• _EXERCISE DETAILS_
After finding the line with "Task: Open the inskytravels.com link" in the entries below, copy that line and each one after it exactly, through the last line, and omit pictures.

• _Saved entries_
*** Block opens ***
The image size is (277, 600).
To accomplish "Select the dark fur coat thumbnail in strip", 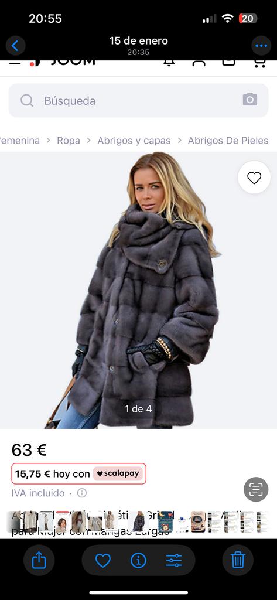I will pyautogui.click(x=138, y=521).
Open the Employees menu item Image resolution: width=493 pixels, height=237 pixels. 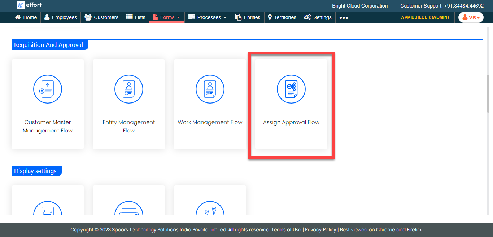click(x=61, y=17)
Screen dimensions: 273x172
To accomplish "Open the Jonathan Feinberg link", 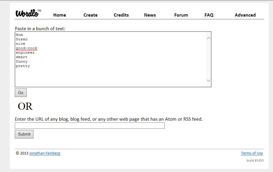I will tap(44, 153).
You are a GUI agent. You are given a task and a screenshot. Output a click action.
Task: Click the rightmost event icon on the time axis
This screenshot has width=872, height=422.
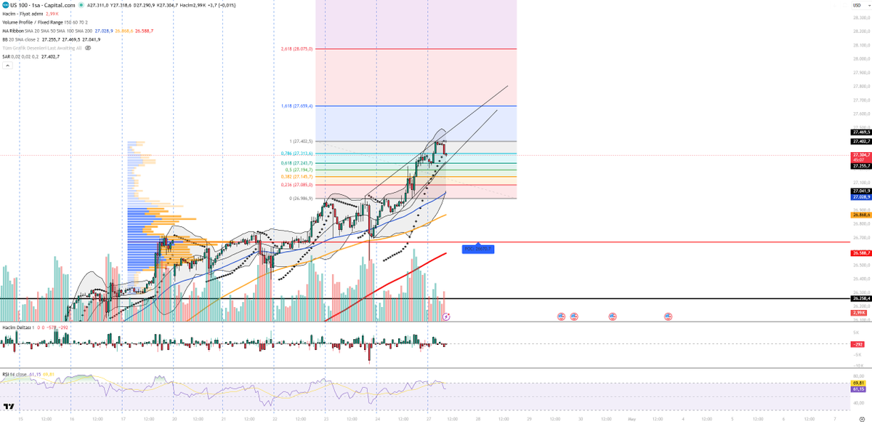coord(669,315)
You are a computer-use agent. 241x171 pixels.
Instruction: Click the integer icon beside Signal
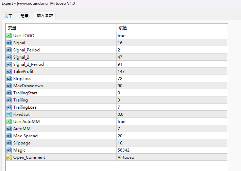coord(9,43)
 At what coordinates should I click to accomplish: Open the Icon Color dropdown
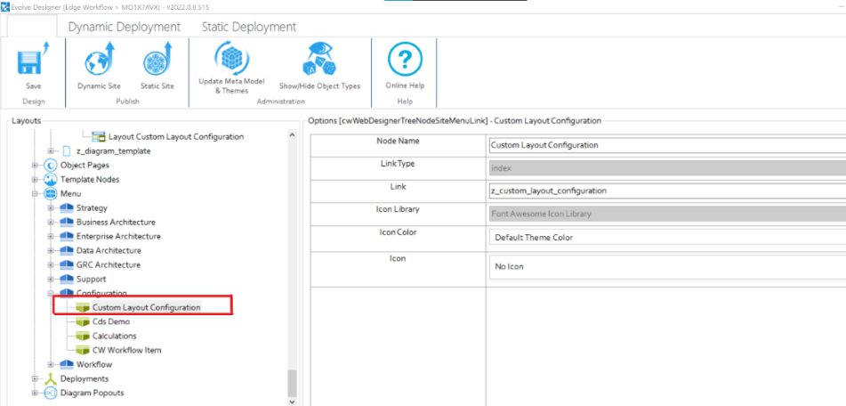(667, 238)
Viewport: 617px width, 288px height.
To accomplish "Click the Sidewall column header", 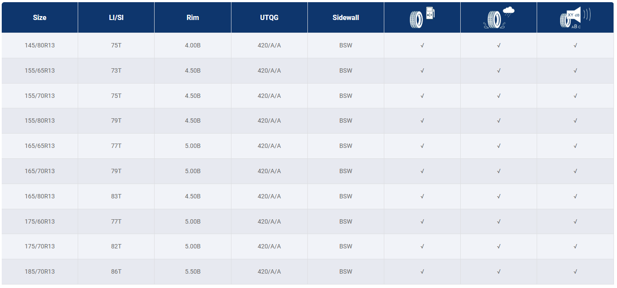I will pyautogui.click(x=346, y=18).
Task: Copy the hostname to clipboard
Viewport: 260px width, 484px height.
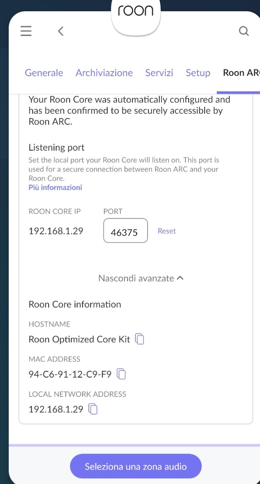Action: (140, 339)
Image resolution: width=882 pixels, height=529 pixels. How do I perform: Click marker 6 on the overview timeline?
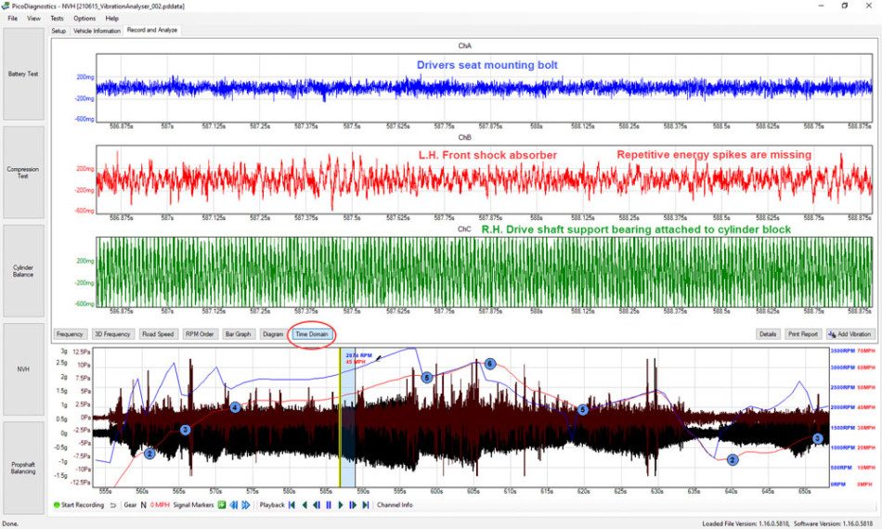(x=490, y=364)
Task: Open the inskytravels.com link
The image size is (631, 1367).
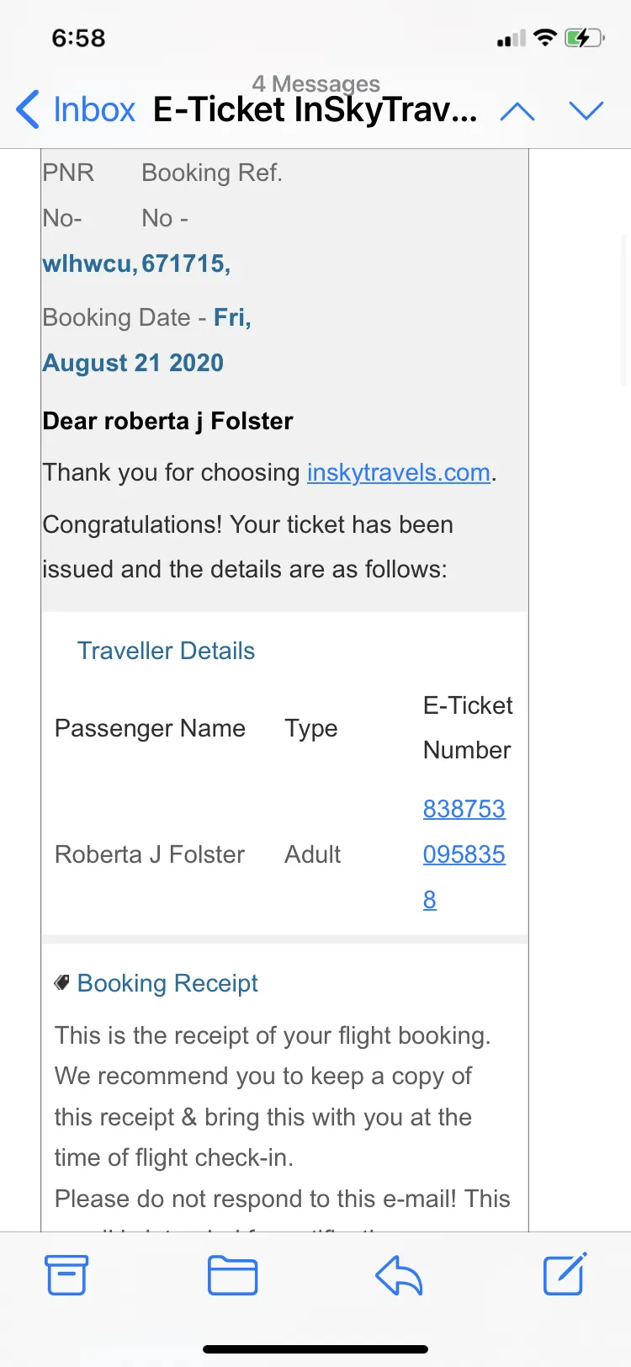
*** Block closes ***
• _EXERCISE RESULT_
Task: Open the inskytravels.com link
The image size is (631, 1367).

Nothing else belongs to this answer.